Records supplied Block Start

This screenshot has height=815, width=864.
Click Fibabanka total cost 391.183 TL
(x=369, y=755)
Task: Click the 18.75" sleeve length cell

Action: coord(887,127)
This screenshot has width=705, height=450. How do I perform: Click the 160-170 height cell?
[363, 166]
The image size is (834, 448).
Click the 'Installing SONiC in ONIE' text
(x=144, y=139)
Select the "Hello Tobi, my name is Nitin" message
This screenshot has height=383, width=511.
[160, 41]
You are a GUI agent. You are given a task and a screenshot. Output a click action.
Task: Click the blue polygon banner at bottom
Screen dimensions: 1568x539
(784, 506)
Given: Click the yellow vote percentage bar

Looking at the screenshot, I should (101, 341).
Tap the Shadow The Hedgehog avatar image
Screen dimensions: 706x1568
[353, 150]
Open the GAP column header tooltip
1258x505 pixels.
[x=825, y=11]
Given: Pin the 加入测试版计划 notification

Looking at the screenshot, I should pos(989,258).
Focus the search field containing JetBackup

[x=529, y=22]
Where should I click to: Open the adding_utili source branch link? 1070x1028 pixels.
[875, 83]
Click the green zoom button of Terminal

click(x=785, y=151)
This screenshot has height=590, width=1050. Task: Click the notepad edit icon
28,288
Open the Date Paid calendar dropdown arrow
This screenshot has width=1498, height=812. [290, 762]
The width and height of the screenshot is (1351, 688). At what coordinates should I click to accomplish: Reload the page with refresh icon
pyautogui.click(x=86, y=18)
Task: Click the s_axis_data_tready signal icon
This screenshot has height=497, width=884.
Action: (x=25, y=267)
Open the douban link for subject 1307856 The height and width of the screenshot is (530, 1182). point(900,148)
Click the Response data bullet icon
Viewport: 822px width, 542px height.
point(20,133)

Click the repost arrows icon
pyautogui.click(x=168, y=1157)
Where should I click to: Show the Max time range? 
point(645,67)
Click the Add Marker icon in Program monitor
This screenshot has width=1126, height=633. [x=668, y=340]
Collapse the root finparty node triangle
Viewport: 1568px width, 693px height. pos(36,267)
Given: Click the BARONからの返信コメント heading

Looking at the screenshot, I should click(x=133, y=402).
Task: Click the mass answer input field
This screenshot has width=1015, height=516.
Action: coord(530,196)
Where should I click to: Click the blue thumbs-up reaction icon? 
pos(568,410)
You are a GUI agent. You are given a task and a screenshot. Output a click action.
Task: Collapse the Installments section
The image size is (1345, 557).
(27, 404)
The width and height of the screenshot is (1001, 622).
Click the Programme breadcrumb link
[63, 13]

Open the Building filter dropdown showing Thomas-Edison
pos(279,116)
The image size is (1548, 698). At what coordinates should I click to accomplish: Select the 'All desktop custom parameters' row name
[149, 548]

Records supplied Block End

## Goal of the exercise
Print all the records precisely.

## Exercise solution
This screenshot has height=815, width=864.
Click Fibabanka total cost 391.183 TL
(x=369, y=755)
Task: Click the 18.75" sleeve length cell

Action: coord(887,127)
This screenshot has width=705, height=450. How do I perform: Click the 160-170 height cell?
[363, 166]
The image size is (834, 448).
Click the 'Installing SONiC in ONIE' text
(x=144, y=139)
Select the "Hello Tobi, my name is Nitin" message
This screenshot has height=383, width=511.
[160, 41]
You are a GUI agent. You are given a task and a screenshot. Output a click action.
Task: Click the blue polygon banner at bottom
Screen dimensions: 1568x539
(784, 506)
Given: Click the yellow vote percentage bar

Looking at the screenshot, I should (101, 341).
Tap the Shadow The Hedgehog avatar image
Screen dimensions: 706x1568
[353, 150]
Open the GAP column header tooltip
1258x505 pixels.
[x=825, y=11]
Given: Pin the 加入测试版计划 notification

Looking at the screenshot, I should pos(989,258).
Focus the search field containing JetBackup

[x=529, y=22]
Where should I click to: Open the adding_utili source branch link? 1070x1028 pixels.
[875, 83]
Click the green zoom button of Terminal

click(x=785, y=151)
This screenshot has height=590, width=1050. Task: Click the notepad edit icon
28,288
Open the Date Paid calendar dropdown arrow
This screenshot has width=1498, height=812. [290, 762]
The width and height of the screenshot is (1351, 688). At what coordinates should I click to accomplish: Reload the page with refresh icon
pyautogui.click(x=86, y=18)
Task: Click the s_axis_data_tready signal icon
This screenshot has height=497, width=884.
Action: (x=25, y=267)
Open the douban link for subject 1307856 The height and width of the screenshot is (530, 1182). point(900,148)
Click the Response data bullet icon
Viewport: 822px width, 542px height.
point(20,133)

Click the repost arrows icon
pyautogui.click(x=168, y=1157)
Where should I click to: Show the Max time range? 
point(645,67)
Click the Add Marker icon in Program monitor
This screenshot has width=1126, height=633. [x=668, y=340]
Collapse the root finparty node triangle
Viewport: 1568px width, 693px height. pos(36,267)
Given: Click the BARONからの返信コメント heading

Looking at the screenshot, I should click(x=133, y=402).
Task: Click the mass answer input field
This screenshot has width=1015, height=516.
Action: coord(530,196)
Where should I click to: Click the blue thumbs-up reaction icon? 
pos(568,410)
You are a GUI agent. You are given a task and a screenshot. Output a click action.
Task: Collapse the Installments section
The image size is (1345, 557).
(27, 404)
The width and height of the screenshot is (1001, 622).
Click the Programme breadcrumb link
[63, 13]

Open the Building filter dropdown showing Thomas-Edison
pos(279,116)
The image size is (1548, 698). At what coordinates should I click to accomplish: Select the 'All desktop custom parameters' row name
[149, 548]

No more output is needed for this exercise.